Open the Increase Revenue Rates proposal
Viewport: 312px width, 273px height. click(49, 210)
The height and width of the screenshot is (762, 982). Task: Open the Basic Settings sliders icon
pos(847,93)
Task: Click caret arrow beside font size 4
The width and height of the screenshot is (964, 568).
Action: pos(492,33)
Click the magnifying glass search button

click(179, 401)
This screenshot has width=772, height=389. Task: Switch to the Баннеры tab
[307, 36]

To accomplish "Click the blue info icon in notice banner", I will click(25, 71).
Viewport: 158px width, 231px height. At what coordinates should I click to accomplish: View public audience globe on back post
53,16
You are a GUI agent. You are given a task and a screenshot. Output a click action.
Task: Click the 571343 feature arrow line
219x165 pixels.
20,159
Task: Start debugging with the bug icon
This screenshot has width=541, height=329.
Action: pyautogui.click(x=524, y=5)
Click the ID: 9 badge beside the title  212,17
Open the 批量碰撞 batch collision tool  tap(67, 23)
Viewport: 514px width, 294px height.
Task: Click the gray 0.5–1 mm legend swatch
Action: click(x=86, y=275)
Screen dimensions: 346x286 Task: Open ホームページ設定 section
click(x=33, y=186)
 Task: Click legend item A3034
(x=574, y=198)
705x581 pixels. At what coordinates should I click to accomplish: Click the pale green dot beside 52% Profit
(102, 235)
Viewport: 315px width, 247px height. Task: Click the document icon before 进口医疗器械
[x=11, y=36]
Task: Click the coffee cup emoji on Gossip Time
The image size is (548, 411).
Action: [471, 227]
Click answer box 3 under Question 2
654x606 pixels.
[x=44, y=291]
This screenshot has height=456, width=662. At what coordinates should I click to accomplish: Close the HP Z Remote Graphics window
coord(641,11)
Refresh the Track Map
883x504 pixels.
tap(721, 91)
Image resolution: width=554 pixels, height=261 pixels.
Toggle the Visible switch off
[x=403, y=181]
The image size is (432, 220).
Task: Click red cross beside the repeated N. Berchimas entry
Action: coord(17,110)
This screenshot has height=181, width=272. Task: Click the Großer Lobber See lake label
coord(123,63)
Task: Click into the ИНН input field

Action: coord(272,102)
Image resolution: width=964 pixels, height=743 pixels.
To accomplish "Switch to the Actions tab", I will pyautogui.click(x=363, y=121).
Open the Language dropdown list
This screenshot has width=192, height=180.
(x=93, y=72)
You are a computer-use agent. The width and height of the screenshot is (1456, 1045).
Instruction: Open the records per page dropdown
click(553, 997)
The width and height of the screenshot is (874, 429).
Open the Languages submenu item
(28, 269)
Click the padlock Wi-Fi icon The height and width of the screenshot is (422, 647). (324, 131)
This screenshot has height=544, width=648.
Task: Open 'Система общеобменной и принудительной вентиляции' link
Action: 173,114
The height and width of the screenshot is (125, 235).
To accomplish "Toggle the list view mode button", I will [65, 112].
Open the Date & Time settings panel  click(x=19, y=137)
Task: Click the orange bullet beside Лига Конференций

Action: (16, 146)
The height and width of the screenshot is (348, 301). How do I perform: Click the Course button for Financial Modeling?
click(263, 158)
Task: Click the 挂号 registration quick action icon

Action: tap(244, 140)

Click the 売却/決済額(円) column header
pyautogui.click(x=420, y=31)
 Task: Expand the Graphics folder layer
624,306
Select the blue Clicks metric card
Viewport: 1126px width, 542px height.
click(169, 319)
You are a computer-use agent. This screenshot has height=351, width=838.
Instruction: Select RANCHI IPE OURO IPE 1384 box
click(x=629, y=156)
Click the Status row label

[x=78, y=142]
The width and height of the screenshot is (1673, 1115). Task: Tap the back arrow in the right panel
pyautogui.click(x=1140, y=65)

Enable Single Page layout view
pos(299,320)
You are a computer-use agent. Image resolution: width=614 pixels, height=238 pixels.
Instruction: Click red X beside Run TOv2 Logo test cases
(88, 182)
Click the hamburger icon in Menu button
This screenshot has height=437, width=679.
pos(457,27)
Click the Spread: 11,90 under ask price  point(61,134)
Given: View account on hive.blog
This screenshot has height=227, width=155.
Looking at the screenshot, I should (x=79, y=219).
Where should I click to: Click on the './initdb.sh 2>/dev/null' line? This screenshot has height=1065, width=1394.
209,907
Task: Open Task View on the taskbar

◇ ◇ ◇ ◇ ◇

Your assignment ->
In the listing above, find every line with the word "blue" and copy it.

Exercise output ->
To accomplish "Click the blue info icon in notice banner", I will click(25, 71).
Select the blue Clicks metric card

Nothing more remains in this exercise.